Almaleea capitata commonly known as slender parrot pea, is a flowering plant in the family Fabaceae. It is a small procumbent or upright shrub with clusters of yellow flowers and grows in New South Wales and Victoria.

==Description==
Almaleea capitata is a slender, procumbent or upright shrub to 1.2 m high with stems moderately covered with flattened, short, soft hairs. The leaves are variable, oblong to elliptic or linear, 3-9 mm long, 0.5-1.5 mm wide, margins usually rolled inward, lower surface warty and ending in a point at the apex.
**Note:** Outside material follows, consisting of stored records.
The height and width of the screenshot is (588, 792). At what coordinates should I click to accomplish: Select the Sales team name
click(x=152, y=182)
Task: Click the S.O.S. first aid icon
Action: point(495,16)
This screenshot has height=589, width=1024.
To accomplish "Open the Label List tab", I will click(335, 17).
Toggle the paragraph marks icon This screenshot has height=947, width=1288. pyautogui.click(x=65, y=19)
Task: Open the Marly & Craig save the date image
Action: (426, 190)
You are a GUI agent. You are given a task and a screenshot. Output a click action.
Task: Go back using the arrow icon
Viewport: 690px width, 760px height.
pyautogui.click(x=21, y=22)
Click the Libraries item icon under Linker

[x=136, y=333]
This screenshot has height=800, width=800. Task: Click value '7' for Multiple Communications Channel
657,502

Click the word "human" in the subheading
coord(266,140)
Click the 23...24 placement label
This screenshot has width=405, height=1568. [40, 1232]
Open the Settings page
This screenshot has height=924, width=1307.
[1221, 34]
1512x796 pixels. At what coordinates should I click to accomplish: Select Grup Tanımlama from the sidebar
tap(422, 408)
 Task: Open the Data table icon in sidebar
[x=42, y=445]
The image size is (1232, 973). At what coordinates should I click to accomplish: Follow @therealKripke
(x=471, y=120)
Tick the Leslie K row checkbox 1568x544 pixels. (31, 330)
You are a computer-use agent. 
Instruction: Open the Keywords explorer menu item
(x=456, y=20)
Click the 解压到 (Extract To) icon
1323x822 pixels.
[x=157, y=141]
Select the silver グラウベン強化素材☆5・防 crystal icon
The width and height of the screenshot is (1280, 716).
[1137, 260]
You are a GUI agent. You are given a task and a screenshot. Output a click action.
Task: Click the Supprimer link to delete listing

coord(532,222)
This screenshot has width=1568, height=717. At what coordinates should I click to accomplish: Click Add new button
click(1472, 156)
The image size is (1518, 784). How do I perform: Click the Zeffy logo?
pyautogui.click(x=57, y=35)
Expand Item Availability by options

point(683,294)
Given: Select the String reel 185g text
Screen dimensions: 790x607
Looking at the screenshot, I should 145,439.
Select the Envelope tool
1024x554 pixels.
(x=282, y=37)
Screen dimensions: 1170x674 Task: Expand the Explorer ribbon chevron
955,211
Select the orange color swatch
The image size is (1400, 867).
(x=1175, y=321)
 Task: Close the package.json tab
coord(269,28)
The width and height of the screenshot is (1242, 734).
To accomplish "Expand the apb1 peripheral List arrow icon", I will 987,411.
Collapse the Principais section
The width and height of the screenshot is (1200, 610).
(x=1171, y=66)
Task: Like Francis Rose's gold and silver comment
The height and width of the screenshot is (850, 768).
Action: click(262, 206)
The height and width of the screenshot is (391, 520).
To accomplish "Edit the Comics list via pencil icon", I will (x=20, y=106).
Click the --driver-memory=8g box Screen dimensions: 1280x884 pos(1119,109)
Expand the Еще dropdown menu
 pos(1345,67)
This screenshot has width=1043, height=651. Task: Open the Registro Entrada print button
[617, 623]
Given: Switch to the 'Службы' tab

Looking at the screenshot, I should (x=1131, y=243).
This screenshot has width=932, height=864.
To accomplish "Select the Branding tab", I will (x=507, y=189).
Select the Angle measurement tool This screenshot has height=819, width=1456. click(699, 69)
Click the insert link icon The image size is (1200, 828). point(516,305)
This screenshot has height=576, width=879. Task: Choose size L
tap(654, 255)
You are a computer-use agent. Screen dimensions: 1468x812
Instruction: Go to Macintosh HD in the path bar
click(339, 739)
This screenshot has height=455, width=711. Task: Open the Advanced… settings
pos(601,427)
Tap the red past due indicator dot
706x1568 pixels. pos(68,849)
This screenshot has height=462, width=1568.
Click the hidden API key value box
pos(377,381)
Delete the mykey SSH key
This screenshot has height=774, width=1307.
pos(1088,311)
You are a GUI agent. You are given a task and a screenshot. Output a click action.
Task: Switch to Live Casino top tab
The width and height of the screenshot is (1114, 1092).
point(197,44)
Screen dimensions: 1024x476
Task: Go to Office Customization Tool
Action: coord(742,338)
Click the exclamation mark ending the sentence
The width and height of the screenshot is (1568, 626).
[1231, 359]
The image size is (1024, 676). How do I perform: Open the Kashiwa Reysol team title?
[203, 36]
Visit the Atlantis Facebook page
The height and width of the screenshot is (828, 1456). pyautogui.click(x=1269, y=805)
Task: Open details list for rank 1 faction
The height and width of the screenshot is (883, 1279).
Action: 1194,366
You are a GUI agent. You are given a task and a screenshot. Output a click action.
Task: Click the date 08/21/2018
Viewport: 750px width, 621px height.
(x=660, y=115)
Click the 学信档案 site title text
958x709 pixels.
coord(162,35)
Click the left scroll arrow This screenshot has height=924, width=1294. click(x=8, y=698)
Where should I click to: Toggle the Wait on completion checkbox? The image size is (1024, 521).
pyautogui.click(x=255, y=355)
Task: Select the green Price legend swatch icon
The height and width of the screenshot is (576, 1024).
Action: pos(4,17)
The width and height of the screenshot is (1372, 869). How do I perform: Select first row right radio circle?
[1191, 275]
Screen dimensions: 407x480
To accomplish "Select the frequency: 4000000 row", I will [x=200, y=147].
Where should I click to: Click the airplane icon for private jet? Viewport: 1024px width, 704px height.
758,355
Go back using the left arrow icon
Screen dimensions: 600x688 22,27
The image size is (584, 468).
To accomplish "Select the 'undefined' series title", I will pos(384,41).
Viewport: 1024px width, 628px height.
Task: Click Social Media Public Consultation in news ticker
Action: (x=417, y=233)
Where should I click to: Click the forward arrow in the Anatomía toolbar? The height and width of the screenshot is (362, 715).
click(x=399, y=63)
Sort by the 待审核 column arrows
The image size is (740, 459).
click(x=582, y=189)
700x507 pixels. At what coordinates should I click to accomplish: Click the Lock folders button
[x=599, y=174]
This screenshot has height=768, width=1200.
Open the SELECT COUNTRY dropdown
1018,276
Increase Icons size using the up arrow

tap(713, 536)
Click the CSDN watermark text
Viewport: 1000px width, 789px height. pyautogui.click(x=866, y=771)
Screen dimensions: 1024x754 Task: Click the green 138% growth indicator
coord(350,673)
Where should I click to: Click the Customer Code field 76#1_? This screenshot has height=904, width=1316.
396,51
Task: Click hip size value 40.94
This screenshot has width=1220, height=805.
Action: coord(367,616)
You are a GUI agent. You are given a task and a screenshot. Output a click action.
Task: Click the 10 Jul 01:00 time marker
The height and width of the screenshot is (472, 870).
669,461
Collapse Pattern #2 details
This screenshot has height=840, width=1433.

Bracts 2-2.5 mm long, sometimes stiff and pointed, outer bracts oval to broadly oval shaped, smooth or with occasional hairs, inner bracts oval-shaped and moderately hairy. Calyx 3-4 mm long, flowers in dense clusters of 4-10, pedicels 1-2.5 mm long, floral tube sparsely hairy, yellow standard petal 5-10 mm long. Flowering occurs in December and the fruit is a 3-4 mm long pod.

==Taxonomy and naming==
This species was described in 1957 by James Hamlyn Willis who gave it the name Dillwynia capitata. In 1991 Michael Crisp and P.H.Weston changed the name to Almaleea capitata and the description was published in Telopea.The specific epithet (capitata) is in reference to the "flower heads".

==Distribution and habitat==
Almaleea capitata usually grows on granite in swampy heath in subalpine locations in New South Wales and Victoria.